0.XXXXXXX’S COVENANTS
7.1The Company irrevocably undertakes as follows:
(a) | If the execution and performance of this Agreement and the granting of Shares Purchase Option, Assets Purchase Option or Shares Subscription Option under this Agreement require the consent, permission, waiver, authorization of any third party, or the approval, permission, exemption or approval of any government authorities, or the registration or filing procedures with any government authorities (if required by the Laws), the company will use its best effort to assist in meeting the above conditions. |
(b) | Without prior written consent of the WFOE, it shall not assist or allow the Existing Shareholders transfer or dispose of any Option Shares in any other way or set any security right or other third party rights on any Option Shares. |
(c) | Without prior written consent of the WFOE, it shall not transfer or dispose of any material Company Assets (except those occur in the ordinary course of business) in any other way or set any security right or other third party rights on any Company Assets. |
(d) | The Company shall not carry out or allow any behavior or action that may adversely affect the interests of the WFOE under this Agreement, including but not limited to any behavior and action restricted by Section 6.1. |
(e) | Once it knows or should be aware that the Option Shares hold by the Existing Shareholders may be transferred to any third party other than the WFOE and/or through other entities and/or individuals designated by the WFOE due to applicable laws, judgments or awards of courts or arbitration institution, or for any other reason, it should immediately and without hesitation notify the WFOE. |
7.2Once the WFOE issues the Exercise Notice:
(a)The Company shall immediately procure the Existing Shareholders to adopt shareholders decisions and take all other necessary actions to agree the Company to transfer all Transfer Assets to the WFOE and/or through other entities and/or individuals designated by the WFOE at the Transfer Price, or agree the reduction of the Company’s capital, and accept the WFOE and/or through other entities and/or individuals designated by the WFOE to subscribe for all the Increased Capital Shares of the Company (depending on the situation);
(b)With respect to the Assets Purchase Option, the Company shall immediately sign an assets transfer agreement with the WFOE and/or through other entities and/or individuals designated by the WFOE, transfer all the Transfer Assets to the WFOE and/or through other entities and/or individuals designated by the WFOE at the Transfer Price, and procure the Existing Shareholders to provide the WFOE with necessary support in accordance with the requirements of the WFOE and the provisions of laws and regulations (including providing and signing all relevant legal documents, and fulfilling all government approvals and registration procedures and assume all relevant obligations) so that the WFOE and/or through other entities and/or individuals designated by the WFOE can obtain all the Transfer Assets, and there should be no
legal flaws in such Transfer Assets and there should be no security rights, third-party restrictions or any other restrictions on Company Assets;
(c)With respect to the Shares Subscription Option, the Company shall immediately sign an capital reduction agreement with the Existing Shareholders in a form and substance to the satisfactory of the WFOE, the Company shall, and the Existing Shareholders shall procure the Company to implement capital reduction procedure (including notifying creditors, making public announcement of capital reduction, signing all relevant legal documents, and fulfilling all government approvals and registration procedures and assume all relevant obligations) so that the Company could complete the capital reduction successfully, and the WFOE and/or through other entities and/or individuals designated by the WFOE could complete the subscription of the Increased Capital Shares.
8.CONFIDENTIALITY
8.1Regardless of whether this Agreement is terminated or not, both parties shall strictly keep confidential the trade secrets, proprietary information, customer information and other confidential information of the other Party obtained during the execution and performance of this Agreement.
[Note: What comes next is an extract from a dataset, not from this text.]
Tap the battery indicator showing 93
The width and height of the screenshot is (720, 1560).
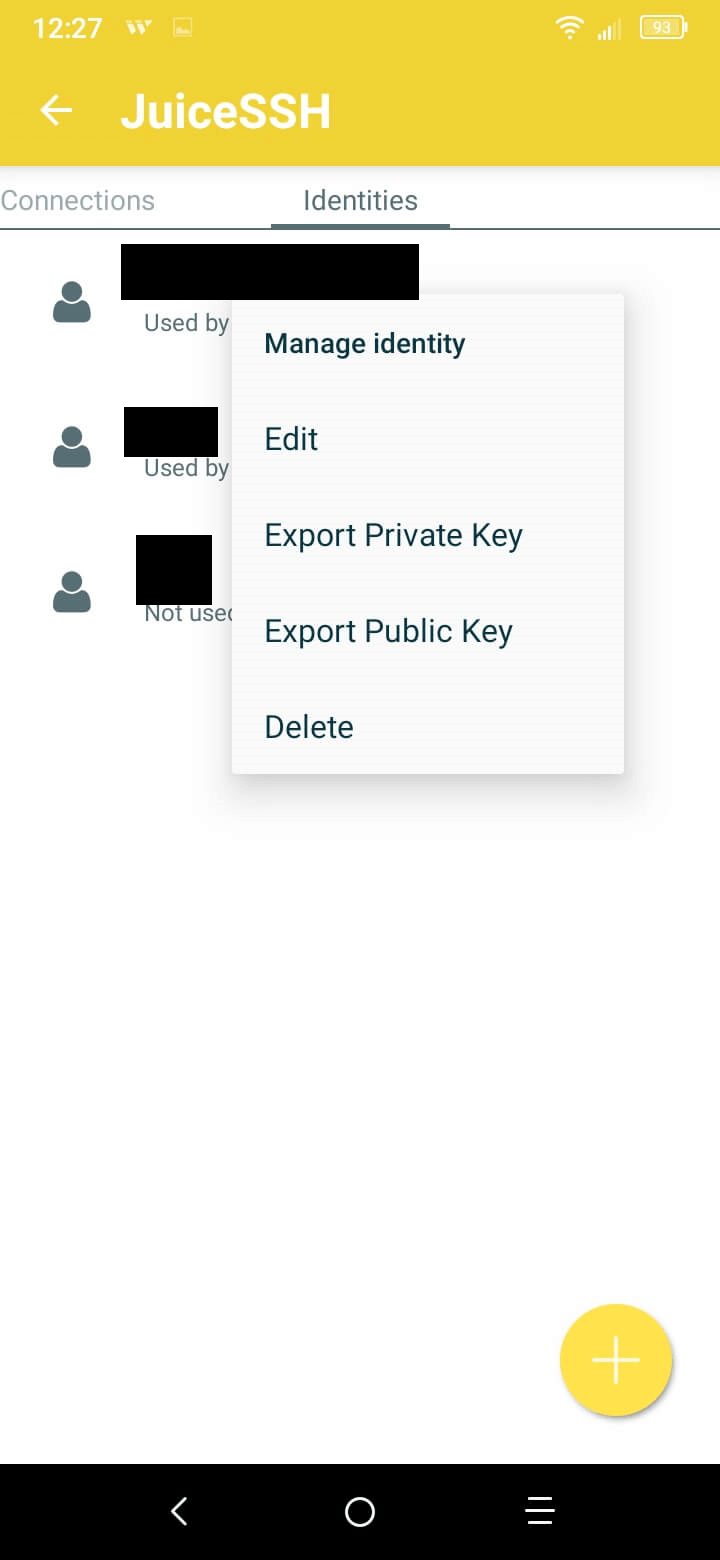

Without the prior written consent from the disclosing Party, or mandatorily required to be disclosed to third party by relevant laws and regulations or the requirements of the listing place of a Party's related company, the receiving Party should not disclose any confidential information to any third party; unless for the purpose of performance of this Agreement, the receiving Party should not use or indirectly use any confidential information.
8.2Confidential information shall not include information:
(a) is known to the Receiving Party prior to disclosure by the disclosing Party as demonstrated by documentary evidence;
(b) is or becomes available to the public other than as a result of the receiving Party’s fault; or
(c) information obtained legally by the receiving Party from other sources after receiving confidential information.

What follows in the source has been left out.